### INPUT DATA:
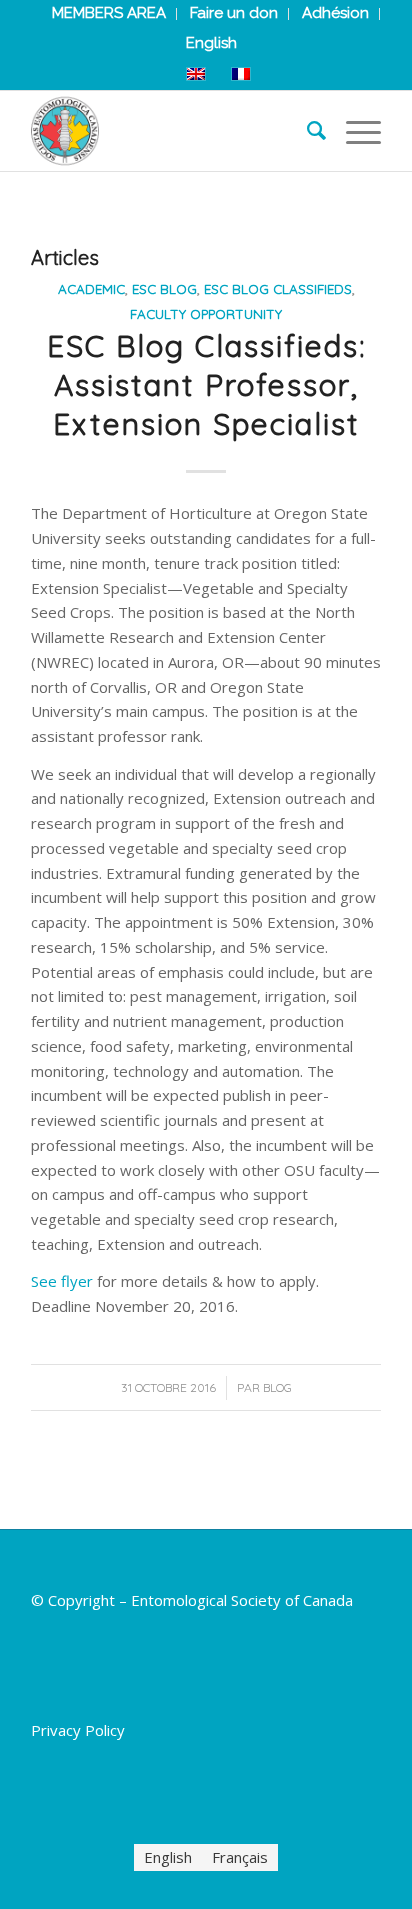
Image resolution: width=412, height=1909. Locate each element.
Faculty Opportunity (206, 313)
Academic (91, 288)
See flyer (62, 1281)
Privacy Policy (78, 1730)
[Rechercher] (306, 131)
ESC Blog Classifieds (278, 288)
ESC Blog (164, 288)
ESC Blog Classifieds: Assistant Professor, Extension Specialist (206, 385)
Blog (277, 1387)
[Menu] (353, 131)
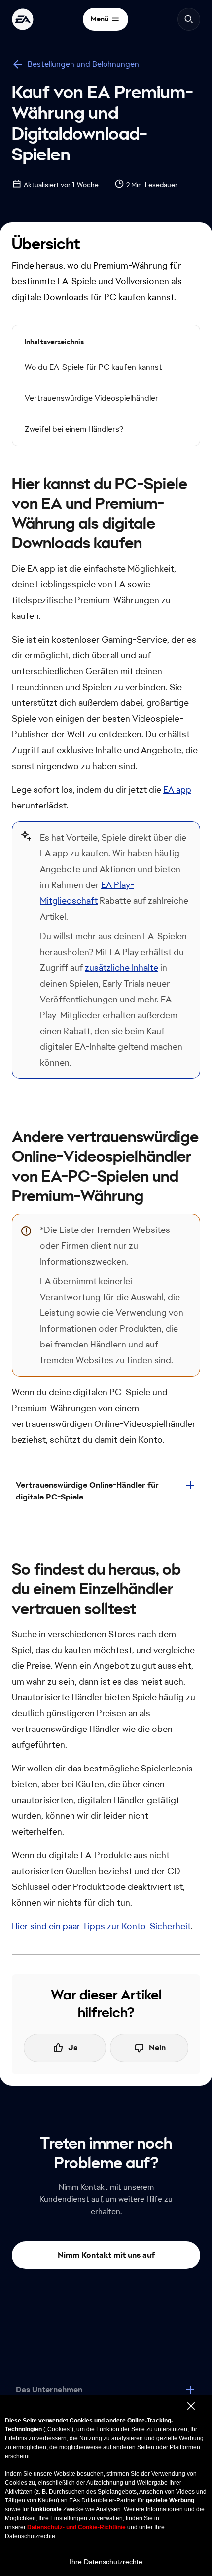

### YOUR OBJECTIVE:
Write out verbatim the lines from the one containing "Privacy Policy (78, 1730)" through the last line of the listing above, and no other lines; omit pictures.

### RESPONSE TO THIS EXERCISE:
Privacy Policy (78, 1730)
[Rechercher] (306, 131)
ESC Blog Classifieds (278, 288)
ESC Blog (164, 288)
ESC Blog Classifieds: Assistant Professor, Extension Specialist (206, 385)
Blog (277, 1387)
[Menu] (353, 131)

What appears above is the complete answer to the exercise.